I'm toying with an RPG concept, which includes a younger unarmed martial artist (14/15). As keeping with martial arts tropes he fights unarmed and may fight against monsters as well as humans, but all humans have potential to train beyond regular human strength and abilities in this world.
Acknowledging the limited effectiveness of fists compared to a sword I've decided to give him a much lower attack power then the others. This is made up partially by his being one of the best users of my block/avoid/counterattack system, so he gets a good amount of 'free' counterattacks. However, I intend to develop him primarily as a support character. He will have a huge host of skills that do things such as apply small debuffs with each hit (target the philtrum, make the eyes water, lower accuracy of opponent), attacks that delay the struck foes next attack (struck the solar plexus, knock out his wind, takes a little time to recover), or simply distract the opponent with a fake to lower their ability to block/avoid an allies attack for a turn. In short his damage sucks, but he contributes by wearing the foe down through other means and supporting his stronger team mates.
My question is what martial arts style I should model him after to best fit this feel? Do any particular existing styles feel more in keeping with this approach? Should I be depicting a striking style (which the above examples sort of imply, but I'm not at all committed to), or a style that focused more on redirecting opponents motions? Basically, if I need to describe or depict his fighting style are there things I should focus on to make it feel consistent for the role he plays in combat?
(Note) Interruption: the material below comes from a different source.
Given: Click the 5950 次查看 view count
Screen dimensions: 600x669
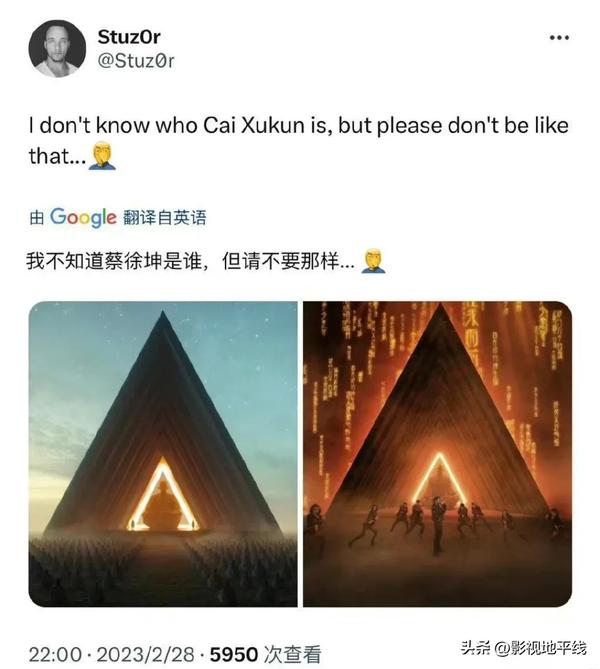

Personality wise he is a younger teen that has a view that he would prefer to enjoy life as much as possible, focus on the positive and find fun in life. He has made an almost conscious choice to hold on to his inner-child a bit, as he puts it an adult may see a tree in a plain and may sit under it for the shade, but a kid would climb it, it seems the kid gets far more enjoyment out of the tree so why should he limit himself to the adults approach? He can be quite mature when required despite this, but he only does the whole 'maturity' thing as long as he needs to; so a martial art like tai-chi that focuses on disciplined practice may be less suited to him because it wasn't 'fun' enough to learn; that doesn't mean his fighting style has to be flamboyant or inefficient though, he is not a show off and would naturally learn whatever worked best in combat.